Habiba says the business is addressing a critical need. “First and quite importantly is that these dryers save time, saving them 2.5 days of the 5days it would normally take to dry the peppers. This has ensured that they get their peppers on time to the market and they do a better bid because they now have cleaner peppers ensuring they sell at a 20 per cent premium now.”
Apart from these dryers, the company has Solar Pay as You go products in Kaduna, Niger and Kano states. “We also have installed units to support people who charge phones and women who sell ice blocks.”

BusinessDay observed the innovative solar kiosks built by Sosai – a self-functioning system that not only produces its own energy but also adds energy to charge other products. The charged products are then rented out or sold to the customers. The kiosks are powered by photovoltaic panels and come equipped with batteries for energy storage when sunshine is low.
These solar kiosks offer a variety of services ranging from charging stations (for lamps, lanterns and mobile phones) to providing other services such as cooling of drinks, and selling retail products and in many cases offering a haircut using an electronic razor, creating an entirely new ecosystem.
For companies like Azuri and Energy Ltd, they are improving the quality of lives of rural communities through pay-go solar home systems.
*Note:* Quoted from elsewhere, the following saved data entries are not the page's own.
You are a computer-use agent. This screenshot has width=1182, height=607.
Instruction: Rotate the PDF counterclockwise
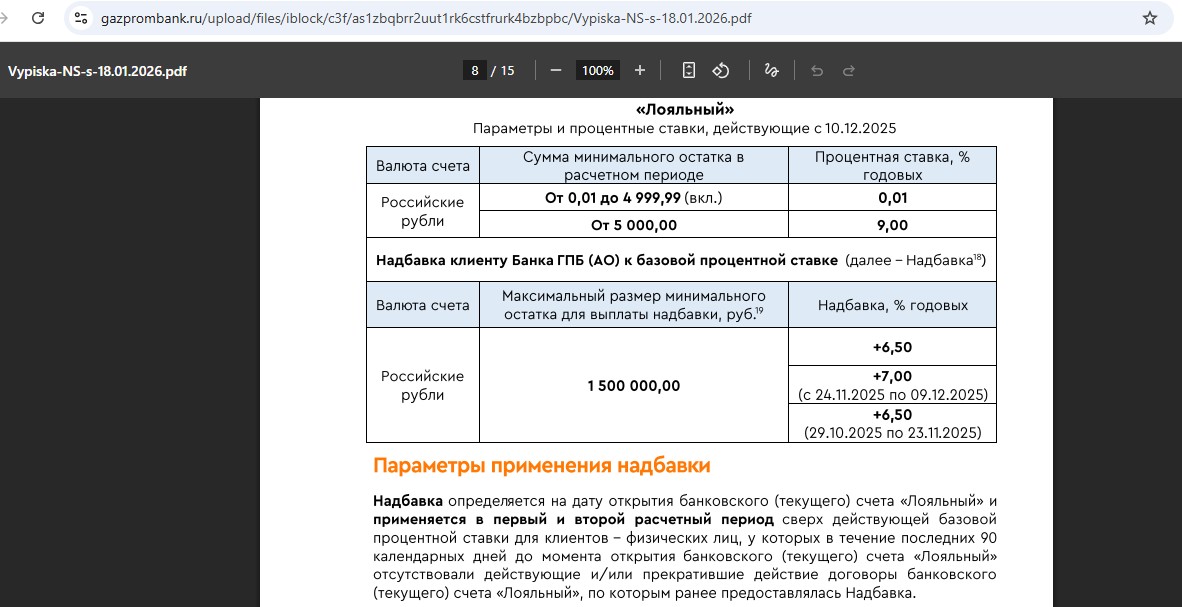[720, 70]
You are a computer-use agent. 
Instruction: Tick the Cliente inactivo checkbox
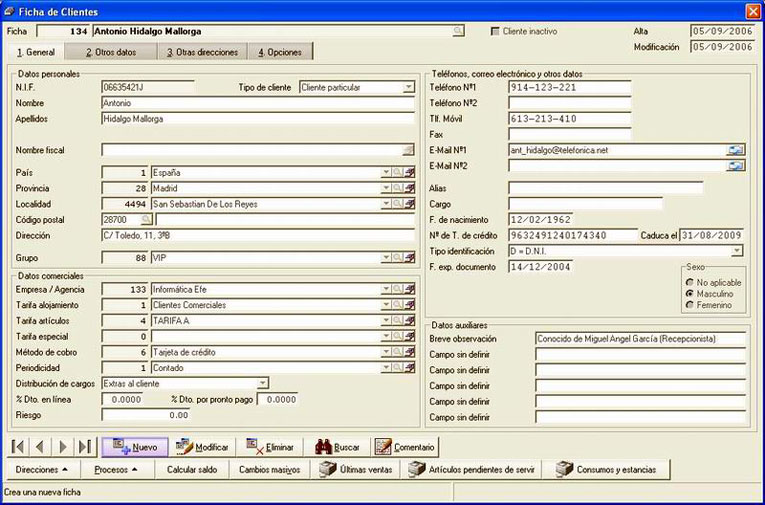[495, 31]
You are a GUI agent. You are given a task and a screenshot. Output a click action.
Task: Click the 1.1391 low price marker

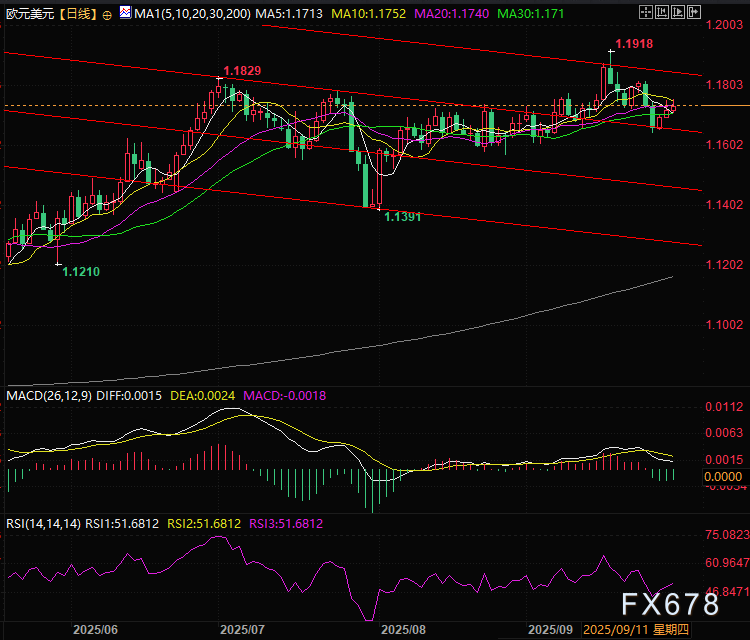click(405, 216)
READ ALSO: Off-grid market emerging Nigeria’s biggest hope for FDI

In January, Yemi Osinbajo, then Acting President, launched the Solar Home system powered by Azuri Ltd in Wuna village, Gwagwalada Area Council of the Federal Capital Territory.
Months later, a new industry has been born. Lawal Yakubu along with a half a dozen others now eke a living as installers of the solar component. Residents pay N1, 000 fees to top up power which lasts an average of 8 hours daily. They are issued a pin code which they input into the solar box. After 36 months, the solar infrastructure becomes theirs.
“Though I have not been here very long, I can see the positive effect this is having on class attendance, many can now read in the night and their grades are up,” said Olusola Omolara, the headteacher of the local primary school.

Aisha Mohammad Yusuf, the wife of the Elsu of Wuna, the local traditional ruler tells BusinssDay that their lives in the community have taken a different turn with the deployment of rooftop solar systems.
“Please tell them to bring the ones with a bigger capacity to carry fridges and television,” Yusuf said. Wuna has never had the power supply.”
Two hours away from Wuna by rail to Kaduna, a 24kw micro-grid solar system in Charwa/Chakun, an off-grid community in Markafi Local Government Area of Kaduna State installed by Anergy Ltd has changed the face of the community.

On arrival, one notices the mud houses with zinc roofs, and the storage silos dotted on farming plots with animals grazing around. The closest power line is 3km away, and mobile telephone coverage is very poor.
Arnegy Ltd which secured funding last year from the Bank of Industry now has several people in the community who work as local installers and or sell units of solar power.